Damerau-Levenshtein distance fixes this by counting an adjacent transposition as a single operation, so it tracks how humans actually make mistakes. This calculator returns the distance and then decomposes it: how many insertions, deletions, substitutions, and transpositions made up that number. That breakdown lets you tune a fuzzy-search cutoff, prune spell-checker candidates, or validate a deduplication rule against your own data instead of guessing.
🧐 Frequently Asked Questions
How is this different from Levenshtein distance? The set of allowed operations differs. Levenshtein counts insertions, deletions, and substitutions. Damerau-Levenshtein adds the transposition of two adjacent characters as one operation. Turning "ab" into "ba" is distance 2 under Levenshtein but distance 1 under Damerau-Levenshtein.
What does "OSA variant" mean? This tool uses the Optimal String Alignment variant: a Damerau-Levenshtein distance with the rule that no substring is edited more than once. It is lighter to compute and matches the true distance in almost all real cases, though in rare patterns it can report a slightly larger value than the unrestricted Damerau-Levenshtein.
How are similarity and the normalized value computed?
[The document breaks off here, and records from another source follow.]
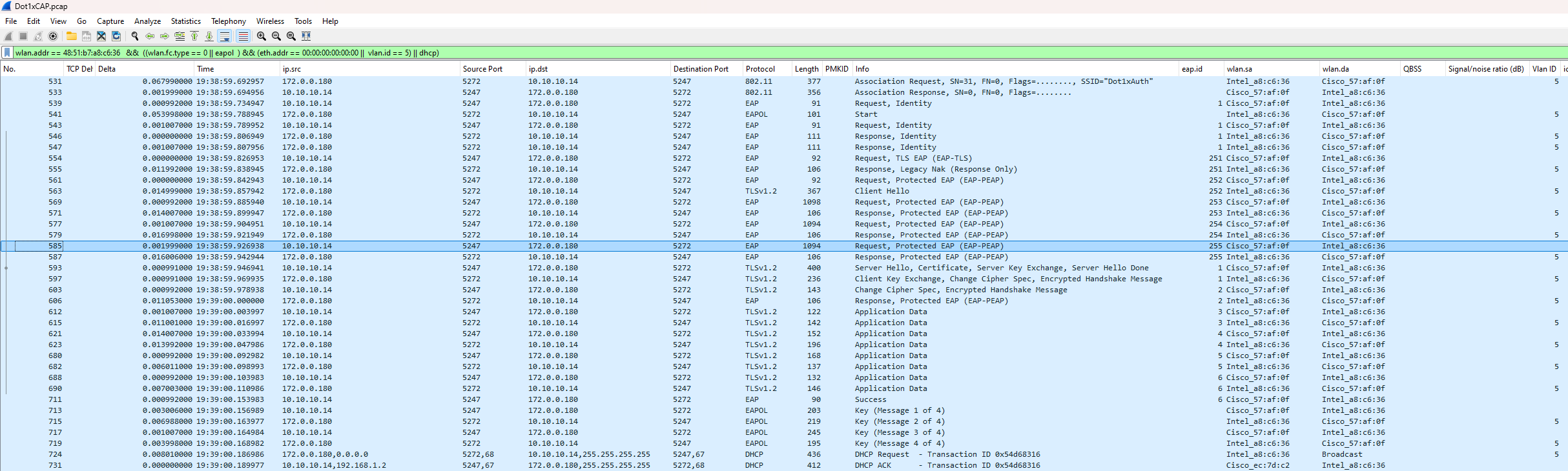Image resolution: width=1568 pixels, height=471 pixels.
Task: Sort by the Length column header
Action: click(x=806, y=69)
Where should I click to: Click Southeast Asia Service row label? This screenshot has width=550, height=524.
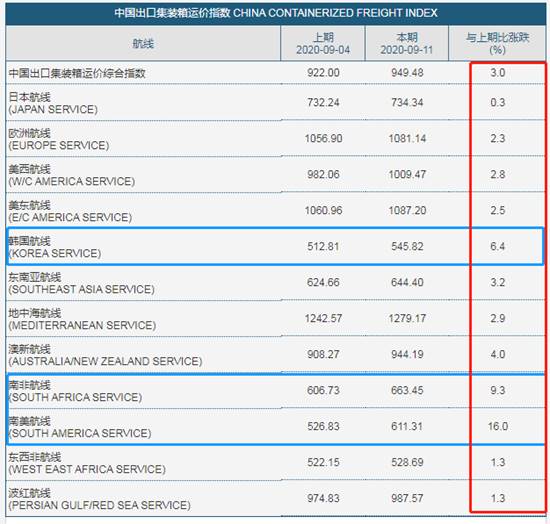tap(81, 283)
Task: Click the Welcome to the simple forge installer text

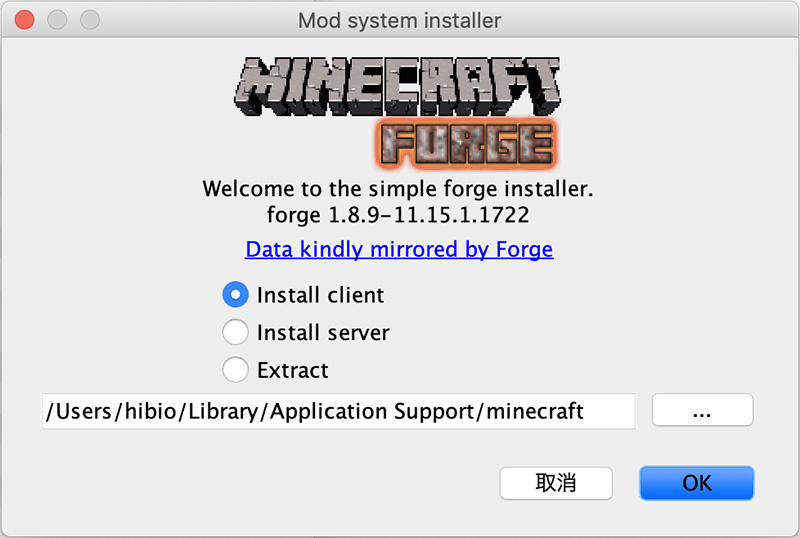Action: point(399,189)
The normalized value is the distance divided by the length of the longer string, ranging from 0 (identical) to 1 (completely different). Similarity is its complement, shown as (1 − normalized) × 100 percent, so strings of unequal length can be compared fairly.
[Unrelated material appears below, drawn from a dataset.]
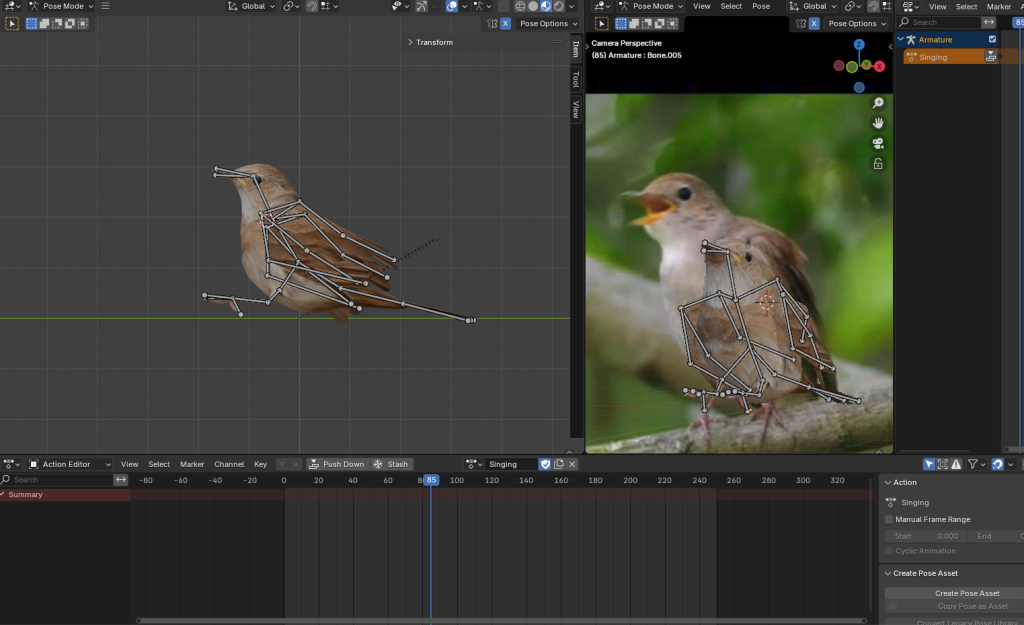Switch to the Tool sidebar tab
Screen dimensions: 1024x625
pos(575,79)
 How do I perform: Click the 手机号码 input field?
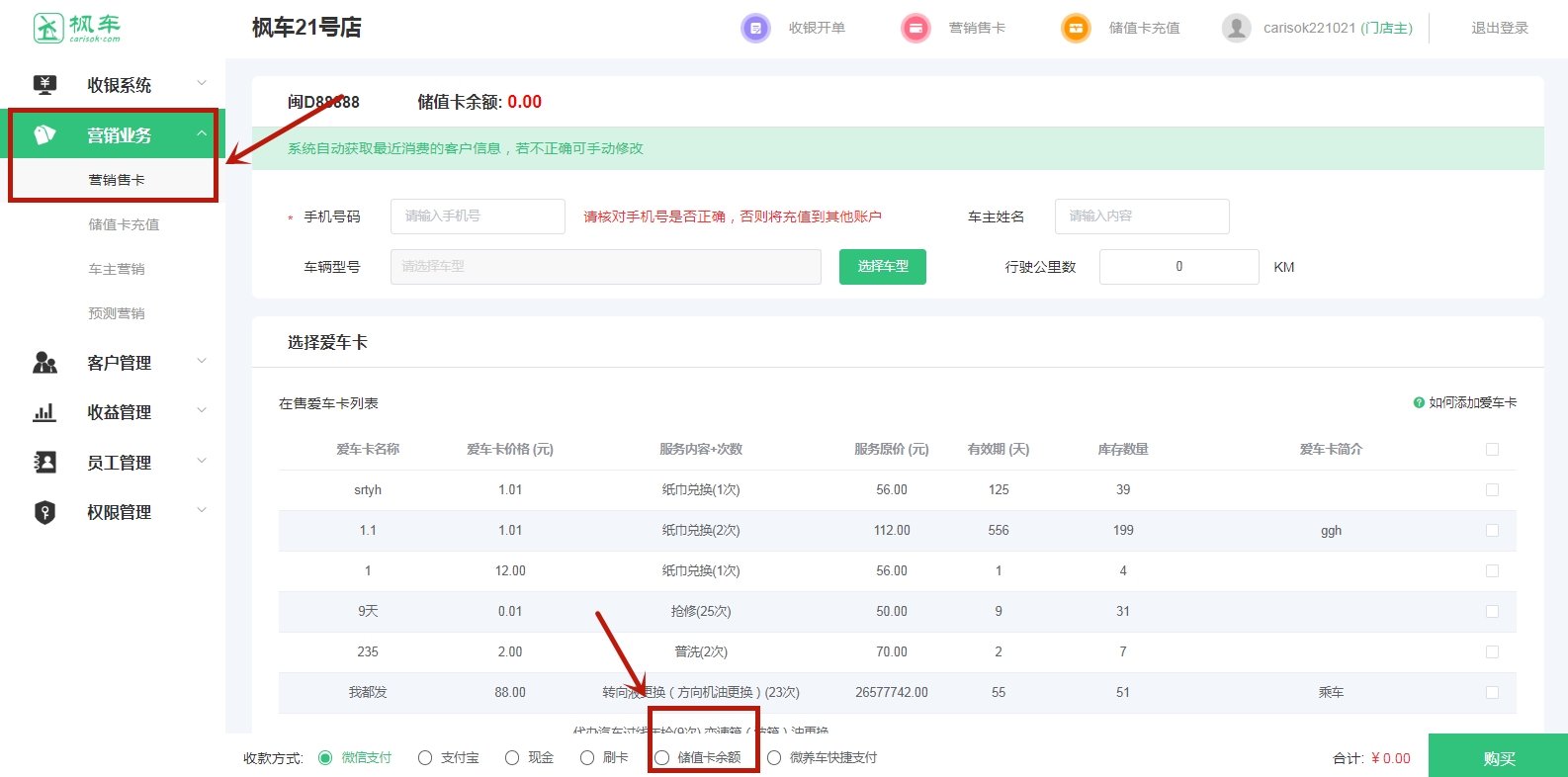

Does it handle Unicode, accents, and emoji? Yes. Comparison runs per character, so accented letters and CJK characters each count as one. Note that some emoji built from surrogate pairs are counted as two units.
Is there an input limit? Each field accepts up to 2000 characters. Because the algorithm runs in time proportional to the product of the two lengths, comparing long passages takes noticeably longer than comparing short words.
📚 Edit-Distance Field Notes
The transposition rule comes from Frederick Damerau, who reported in 1964 that the large majority of human spelling errors are a single insertion, deletion, substitution, or a swap of two adjacent letters. That observation became a foundation for spell checkers and fuzzy search, and it still powers "did you mean" suggestions and autocorrect today. In practice, teams rarely use the raw distance alone: they pair it with the length-normalized value or a fixed threshold, treating a distance of 1–2 as "near-identical" for short names and a normalized value under 0.1 for longer text. Measuring those cutoffs on your own data with a tool like this keeps false matches in check.